The Borel sigma algebra over the interval $\Omega=\color{red}{[}0,1\color{blue}{)}$ can be defined as the sigma algebra generated by all open subintervals $\mathcal C_o$, i.e. $\sigma(\mathcal C)$, and is denoted as $\mathscr B\,\color{red}{[}0,1\color{blue}{)}$.
I think I understand a bit the idea of the standard topology and open intervals, i.e. $\color{blue}{(}\color{blue}{)}$, but why do we need to use the closed-open (or open-close) for the sample space, $\Omega$? Why can't we also use open-open brackets, or conversely, what is the advantage of closing one of the ends?
SOURCE: HERE
"Note to self": It is likely that this choice is explained here at the point where the idea is not just to generate a sigma algebra of the same cardinality as $\mathbb R$, which is the aim in defining Borel sets on [0,1) as the algebra (sigma) generated by all open intervals $\mathcal C_{\text{o for open}}$, but to assign a measure to the Borel sets.
It is at that point where an algebra (not sigma) $\mathcal F_o$ is defined as the collection of the null set and all subsets resulting from the finite union of disjoint intervals of the form (a,b] with the idea that any element, such as $(a_1,b_1]\cup(a_2,b_2]\cdots(a_n,b_n])$, where $0\leq a_1<b_1\leq a_2\leq\cdots \leq a_n<b_n$. Has it's complement of the same form, including $\emptyset^c=\Omega$. Applying Caratheodory's extension theorem we get to apply a measure of the form $b-a$ to all these subsets, and any countable unions and intersections of them, including less straightforward sets, such as Cantor's.
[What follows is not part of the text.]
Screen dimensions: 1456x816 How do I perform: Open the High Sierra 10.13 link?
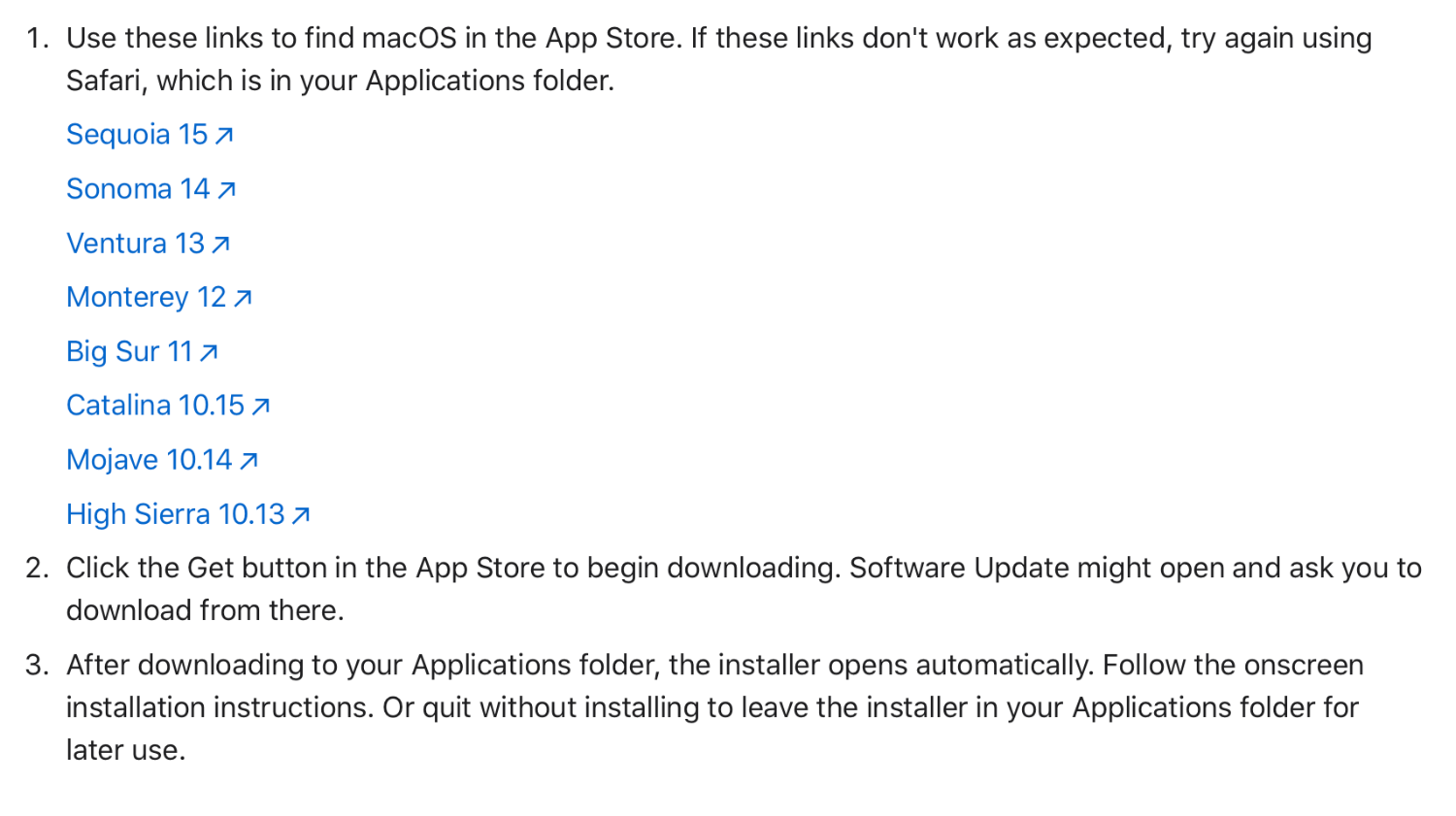(188, 514)
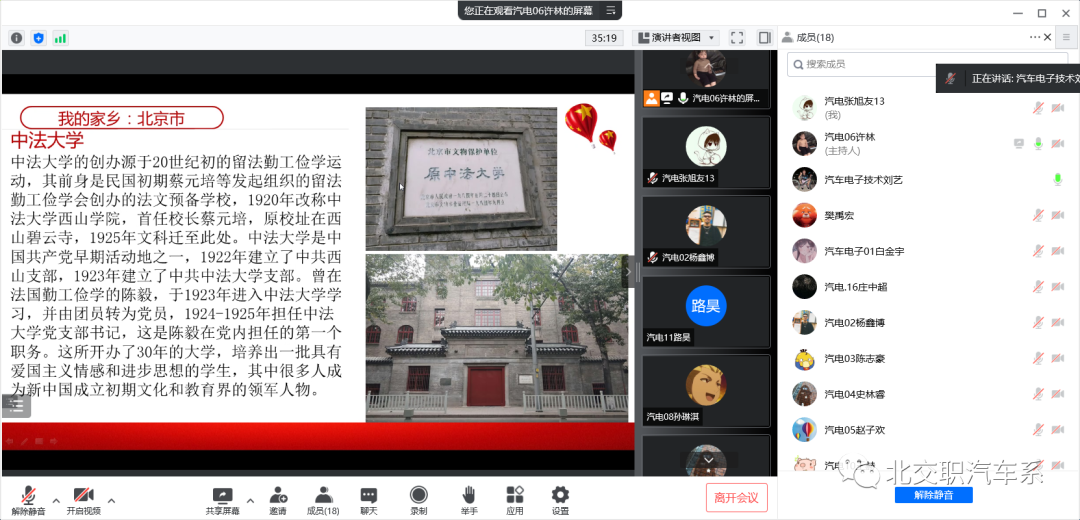Unmute microphone with 解除静音 toggle
Image resolution: width=1080 pixels, height=520 pixels.
pyautogui.click(x=28, y=495)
In fact this sigma algebra generated by $\sigma(\mathcal F_o)$ is the Borel sigma: $\sigma(\mathcal C_o)=\sigma(\mathcal F_o)$.
Best Answer
You have the technical advantage that if $a_n$ increases to $b$, then $$[a_0,b)=\bigcup [a_n,a_{n+1}).$$ A disjoint union. This is used in verifying some of the basic properties, such as countable additivity.
Yes, I remember now, the above fact is important for showing additivity of measure, true. But for Borel algebras the real point is that subtraction is obtained that is: $[a,b)-[c,d)$ is a again a disjoint union of left closed/right open sets.
If for example one started with open sets then you are forced to have half open sets for example $(2,4)-(1,3)=[3,4)$, and more... But with just the half open its so much neater.